The results of the moose survey pose a question. With plenty of their normal food available, why did wolves decide to target dogs? My theory is that we didn’t have enough snow this fall and early winter. The wolves had a difficult time tracking moose on the bare ground. Wolves are smart! Dogs were an easier prey than moose.
Now we have more snow, so it seems natural that the wolf pack would return to its normal behavior. Fine by me!
Nevertheless, our wolf early warning system, mentioned in our December 19 post, is still operational. It is an array of motion detectors along our driveway and near the dog yard.

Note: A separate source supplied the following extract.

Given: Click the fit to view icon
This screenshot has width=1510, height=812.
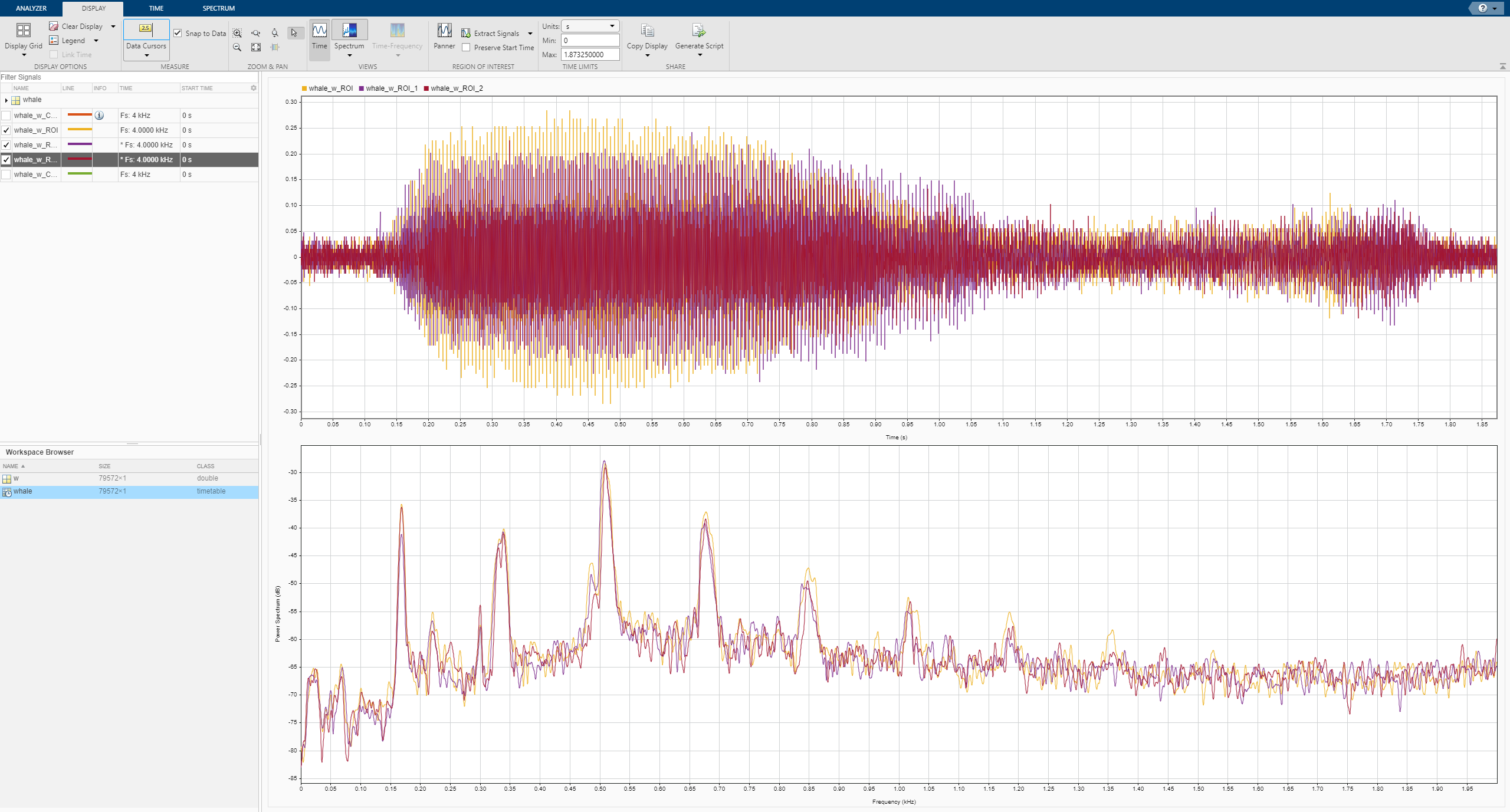Looking at the screenshot, I should coord(256,47).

A week ago, in the early morning hours, the outside lights snapped on and the alarms inside blared. Allen and I were jolted from a sound sleep and crashed down stairs. Throwing on parkas and boots and grabbing our headlamps and guns, we were outside in less than a minute. As we passed through the door, our headlamps caught a flash crossing the driveway. With adrenaline at full throttle, we headed toward the action and focused our lights. There crouched the intruder. A huge Snowshoe Hare…..What a relief!!